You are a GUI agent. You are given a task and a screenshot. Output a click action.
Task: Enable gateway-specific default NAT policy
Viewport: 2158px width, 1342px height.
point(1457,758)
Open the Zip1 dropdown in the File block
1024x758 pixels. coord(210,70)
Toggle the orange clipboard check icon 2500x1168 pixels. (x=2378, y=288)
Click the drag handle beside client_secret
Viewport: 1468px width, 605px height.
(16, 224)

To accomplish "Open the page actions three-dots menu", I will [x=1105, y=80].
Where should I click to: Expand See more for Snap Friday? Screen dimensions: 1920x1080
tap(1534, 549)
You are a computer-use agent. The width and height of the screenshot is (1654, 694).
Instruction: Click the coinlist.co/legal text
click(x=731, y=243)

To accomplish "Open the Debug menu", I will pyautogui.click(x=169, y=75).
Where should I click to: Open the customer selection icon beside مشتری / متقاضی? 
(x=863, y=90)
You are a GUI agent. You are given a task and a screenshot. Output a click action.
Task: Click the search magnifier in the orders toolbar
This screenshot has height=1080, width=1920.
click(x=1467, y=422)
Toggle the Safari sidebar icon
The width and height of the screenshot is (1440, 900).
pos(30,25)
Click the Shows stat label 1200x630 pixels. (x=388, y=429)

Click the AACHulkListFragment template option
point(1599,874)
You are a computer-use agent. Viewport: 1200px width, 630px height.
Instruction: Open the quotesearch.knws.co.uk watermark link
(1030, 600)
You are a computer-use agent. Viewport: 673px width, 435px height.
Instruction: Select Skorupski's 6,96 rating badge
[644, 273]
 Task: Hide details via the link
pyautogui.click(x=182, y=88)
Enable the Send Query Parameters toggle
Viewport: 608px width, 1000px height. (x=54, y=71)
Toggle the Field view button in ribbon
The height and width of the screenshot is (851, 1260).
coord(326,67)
────────
ЗАДАНИЕ -
Подсчитайте, в скольких строках записей встречается слово «Instruction». В ответе приведите только число.

РЕШЕНИЕ ЗАДАНИЯ -
3